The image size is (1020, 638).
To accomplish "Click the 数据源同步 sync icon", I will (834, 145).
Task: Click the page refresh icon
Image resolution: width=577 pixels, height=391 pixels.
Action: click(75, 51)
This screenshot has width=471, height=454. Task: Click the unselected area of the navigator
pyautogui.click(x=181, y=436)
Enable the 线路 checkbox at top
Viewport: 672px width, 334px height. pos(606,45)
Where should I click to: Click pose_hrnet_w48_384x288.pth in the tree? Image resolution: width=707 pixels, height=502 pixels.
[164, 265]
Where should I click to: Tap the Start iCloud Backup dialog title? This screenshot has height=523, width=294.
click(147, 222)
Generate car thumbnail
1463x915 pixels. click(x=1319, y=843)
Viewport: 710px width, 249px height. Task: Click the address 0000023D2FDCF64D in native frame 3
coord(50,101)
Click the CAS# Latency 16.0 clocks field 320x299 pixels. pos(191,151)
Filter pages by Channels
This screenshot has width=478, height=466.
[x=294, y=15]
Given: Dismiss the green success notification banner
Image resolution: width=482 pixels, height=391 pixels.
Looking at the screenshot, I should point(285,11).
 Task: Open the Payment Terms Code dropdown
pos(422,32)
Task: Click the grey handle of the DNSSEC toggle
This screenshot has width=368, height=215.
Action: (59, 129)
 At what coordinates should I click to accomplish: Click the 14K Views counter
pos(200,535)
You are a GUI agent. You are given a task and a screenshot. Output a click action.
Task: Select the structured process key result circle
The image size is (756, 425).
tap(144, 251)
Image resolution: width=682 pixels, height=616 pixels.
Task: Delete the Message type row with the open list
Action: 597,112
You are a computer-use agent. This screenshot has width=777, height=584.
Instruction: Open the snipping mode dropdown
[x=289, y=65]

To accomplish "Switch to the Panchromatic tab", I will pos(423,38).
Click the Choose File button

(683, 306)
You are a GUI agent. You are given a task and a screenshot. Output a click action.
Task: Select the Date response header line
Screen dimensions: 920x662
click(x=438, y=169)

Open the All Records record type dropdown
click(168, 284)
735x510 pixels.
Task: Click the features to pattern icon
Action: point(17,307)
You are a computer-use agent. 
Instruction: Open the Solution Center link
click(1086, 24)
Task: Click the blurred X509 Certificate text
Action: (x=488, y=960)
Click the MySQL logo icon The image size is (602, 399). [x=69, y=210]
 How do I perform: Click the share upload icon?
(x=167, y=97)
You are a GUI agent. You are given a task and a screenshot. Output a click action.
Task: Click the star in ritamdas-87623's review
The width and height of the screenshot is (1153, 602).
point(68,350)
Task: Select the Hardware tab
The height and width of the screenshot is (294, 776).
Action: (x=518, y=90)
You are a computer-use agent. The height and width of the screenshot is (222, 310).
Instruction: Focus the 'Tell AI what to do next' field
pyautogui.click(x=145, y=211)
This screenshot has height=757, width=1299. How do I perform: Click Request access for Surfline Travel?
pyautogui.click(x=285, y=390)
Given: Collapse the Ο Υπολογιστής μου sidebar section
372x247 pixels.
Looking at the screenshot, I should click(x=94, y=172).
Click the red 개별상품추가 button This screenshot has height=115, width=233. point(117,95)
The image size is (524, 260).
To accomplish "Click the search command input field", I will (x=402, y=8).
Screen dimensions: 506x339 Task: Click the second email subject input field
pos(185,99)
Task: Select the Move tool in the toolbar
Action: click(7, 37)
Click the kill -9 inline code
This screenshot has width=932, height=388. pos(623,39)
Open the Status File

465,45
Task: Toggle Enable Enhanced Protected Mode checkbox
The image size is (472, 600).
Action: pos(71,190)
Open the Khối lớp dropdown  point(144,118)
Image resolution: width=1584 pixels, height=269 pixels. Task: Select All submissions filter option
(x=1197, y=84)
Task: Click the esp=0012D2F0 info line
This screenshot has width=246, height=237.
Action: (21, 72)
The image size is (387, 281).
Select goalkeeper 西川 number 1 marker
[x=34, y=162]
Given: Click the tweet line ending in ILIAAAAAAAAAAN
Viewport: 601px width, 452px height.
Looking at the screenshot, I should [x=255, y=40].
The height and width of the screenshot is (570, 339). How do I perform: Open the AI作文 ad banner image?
● ● ● ●
→ **Exercise description**:
Return all of the material verbatim, with no line left out.

→ **Task output**:
The image size is (1020, 638).
To accomplish "Click the 数据源同步 sync icon", I will (834, 145).
Task: Click the page refresh icon
Image resolution: width=577 pixels, height=391 pixels.
Action: click(75, 51)
This screenshot has width=471, height=454. Task: Click the unselected area of the navigator
pyautogui.click(x=181, y=436)
Enable the 线路 checkbox at top
Viewport: 672px width, 334px height. pos(606,45)
Where should I click to: Click pose_hrnet_w48_384x288.pth in the tree? Image resolution: width=707 pixels, height=502 pixels.
[164, 265]
Where should I click to: Tap the Start iCloud Backup dialog title? This screenshot has height=523, width=294.
click(147, 222)
Generate car thumbnail
1463x915 pixels. click(x=1319, y=843)
Viewport: 710px width, 249px height. Task: Click the address 0000023D2FDCF64D in native frame 3
coord(50,101)
Click the CAS# Latency 16.0 clocks field 320x299 pixels. pos(191,151)
Filter pages by Channels
This screenshot has width=478, height=466.
[x=294, y=15]
Given: Dismiss the green success notification banner
Image resolution: width=482 pixels, height=391 pixels.
Looking at the screenshot, I should point(285,11).
 Task: Open the Payment Terms Code dropdown
pos(422,32)
Task: Click the grey handle of the DNSSEC toggle
This screenshot has width=368, height=215.
Action: (59, 129)
 At what coordinates should I click to accomplish: Click the 14K Views counter
pos(200,535)
You are a GUI agent. You are given a task and a screenshot. Output a click action.
Task: Select the structured process key result circle
The image size is (756, 425).
tap(144, 251)
Image resolution: width=682 pixels, height=616 pixels.
Task: Delete the Message type row with the open list
Action: 597,112
You are a computer-use agent. This screenshot has width=777, height=584.
Instruction: Open the snipping mode dropdown
[x=289, y=65]

To accomplish "Switch to the Panchromatic tab", I will pos(423,38).
Click the Choose File button

(683, 306)
You are a GUI agent. You are given a task and a screenshot. Output a click action.
Task: Select the Date response header line
Screen dimensions: 920x662
click(x=438, y=169)

Open the All Records record type dropdown
click(168, 284)
735x510 pixels.
Task: Click the features to pattern icon
Action: point(17,307)
You are a computer-use agent. 
Instruction: Open the Solution Center link
click(1086, 24)
Task: Click the blurred X509 Certificate text
Action: (x=488, y=960)
Click the MySQL logo icon The image size is (602, 399). [x=69, y=210]
 How do I perform: Click the share upload icon?
(x=167, y=97)
You are a GUI agent. You are given a task and a screenshot. Output a click action.
Task: Click the star in ritamdas-87623's review
The width and height of the screenshot is (1153, 602).
point(68,350)
Task: Select the Hardware tab
The height and width of the screenshot is (294, 776).
Action: (x=518, y=90)
You are a computer-use agent. The height and width of the screenshot is (222, 310).
Instruction: Focus the 'Tell AI what to do next' field
pyautogui.click(x=145, y=211)
This screenshot has height=757, width=1299. How do I perform: Click Request access for Surfline Travel?
pyautogui.click(x=285, y=390)
Given: Collapse the Ο Υπολογιστής μου sidebar section
372x247 pixels.
Looking at the screenshot, I should click(x=94, y=172).
Click the red 개별상품추가 button This screenshot has height=115, width=233. point(117,95)
The image size is (524, 260).
To accomplish "Click the search command input field", I will (x=402, y=8).
Screen dimensions: 506x339 Task: Click the second email subject input field
pos(185,99)
Task: Select the Move tool in the toolbar
Action: click(7, 37)
Click the kill -9 inline code
This screenshot has width=932, height=388. pos(623,39)
Open the Status File

465,45
Task: Toggle Enable Enhanced Protected Mode checkbox
The image size is (472, 600).
Action: pos(71,190)
Open the Khối lớp dropdown  point(144,118)
Image resolution: width=1584 pixels, height=269 pixels. Task: Select All submissions filter option
(x=1197, y=84)
Task: Click the esp=0012D2F0 info line
This screenshot has width=246, height=237.
Action: (21, 72)
The image size is (387, 281).
Select goalkeeper 西川 number 1 marker
[x=34, y=162]
Given: Click the tweet line ending in ILIAAAAAAAAAAN
Viewport: 601px width, 452px height.
Looking at the screenshot, I should [x=255, y=40].
The height and width of the screenshot is (570, 339). How do I perform: Open the AI作文 ad banner image?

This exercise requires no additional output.